**Tasks to carry out:**
(A) In the weekly movie roundup, which film does the reviewer like more than Mayhem?
(B) Carry the weekly movie roundup forward from its final sentence, in the same voice.

**Selected extract:**
Weekly Roundup: When We First Met, Mayhem, and Professor Marston and the Wonder Women

Here is a new weekly roundup, a segment I've been neglecting for about a month. It should probably be a little longer than this, but I'm still in the midst of my Scavenger Hunt for Leterboxd and I'm burning through more movies than I can usually track my thoughts on. Here are a few recent watches that made an impact in one way or another.

When We First Met (2018): Ari Sandel: This is one of the many Netflix original films that have been released so far in 2018. I'm starting to think its impossible to keep up with the movies that these guys release. I'm sure most people are aware that Netflix doesn't appear to be able to produce the amount of quality in its films that it does in its TV. When We First Met basically falls into the middle of the pack when it comes to Netflix originals.

Starring Adam DeVine, Alexandra Daddario and Robbie Amell when we first met is a straight forward time travel movie from the director of The DUFF. As far as I'm concerned its perfectly watchable, and it does have a lot of heart, but considering how many Groundhog Day style plots we've gotten in the last 5 years or so this comedy starts to feel less fresh. This is possibly the first time that I actually enjoyed watching Adam DeVine. I've always found that he's trying way too hard for jokes in most of his projects.

You can basically predict all the story notes that take place in the film and you know exactly what his final revelation at the end of the film will be. Still its a completely watchable fluffy film.

Reccomendation: Generic, but fun if you're a fan of the cast.

Mayhem (2017): Joe Lynch: Another film that has a similar concept to another film this year. Mayhem is essentially another retelling of The Belko Experiment and of the two movies I like Belko more. Don't get me wrong Mayhem is still a pretty strong movie and both are fairly well performed and well made.

I really thought Samara Weaving stole the show. If she's bound to become a horror favorite that would be completely fine with me. She was in McG's The Babysitter recently too. I think my reasoning for enjoying this movie a little less was the amount of office politics that became such a large part of the movie. Steve Yeun makes for a solid protagonist and I guess the business politics gives his character a bit of motivation, but the movie was fun enough that I never felt I needed it.

**Recorded data:**
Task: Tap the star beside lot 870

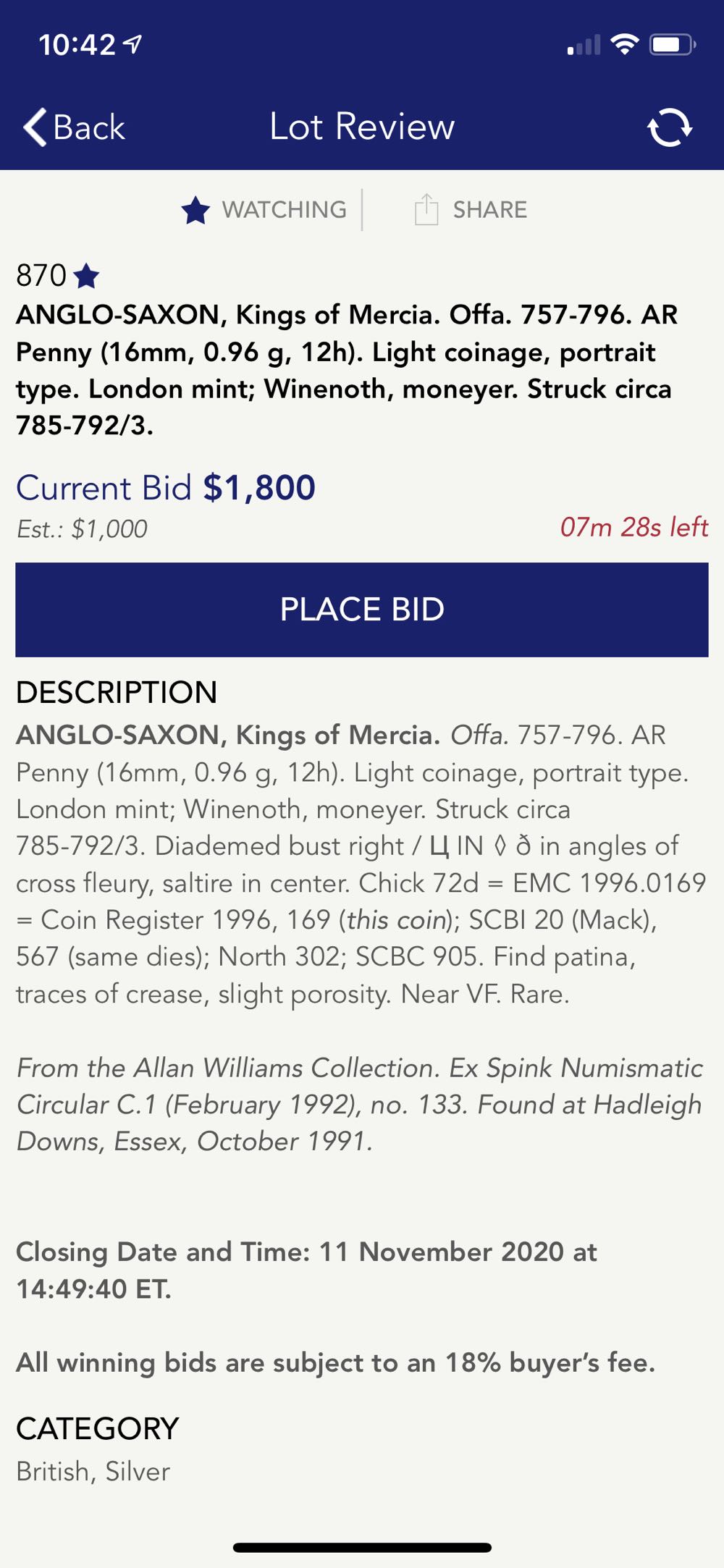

**Answers given:**
(A) The Belko Experiment

(B)
Mayhem is streaming on Shudder right now. You can see it with a free weekly trial period if you're interested.

Recommendation: Fun movie. Just 90 minutes of craziness.

Professor Marston and the Wonder Women (2017): Angela Robinson: I picked this movie for the Scavenger Hunt topic "a film with a message you don't agree with" because it appeared to be about infidelity, but its actually a lot more interesting than that. As you can probably tell by the title that this is a biopic about the man who created Wonder Woman and its a story that deserved to be told and probably should have been seen by more people than it was.

The format of this biopic is fairly traditional, but the cast and the relationship among that cast is what makes it so different. Luke Evan, Rebecca Hall and Bella Heathcote are able to bring this slightly odd relationship to the screen and they make it look so natural. The creation of Wonder Woman looms over the whole film as Marston seems to use these two women he loves as the inspiration for the character, but the actual creation of the character probably has a smaller part to play than the creation of the lie detector.

I see that the family of the people showcased in the film have dismissed this story as complete fiction, but its a story that's endlessly interesting.

Recommendation: See it.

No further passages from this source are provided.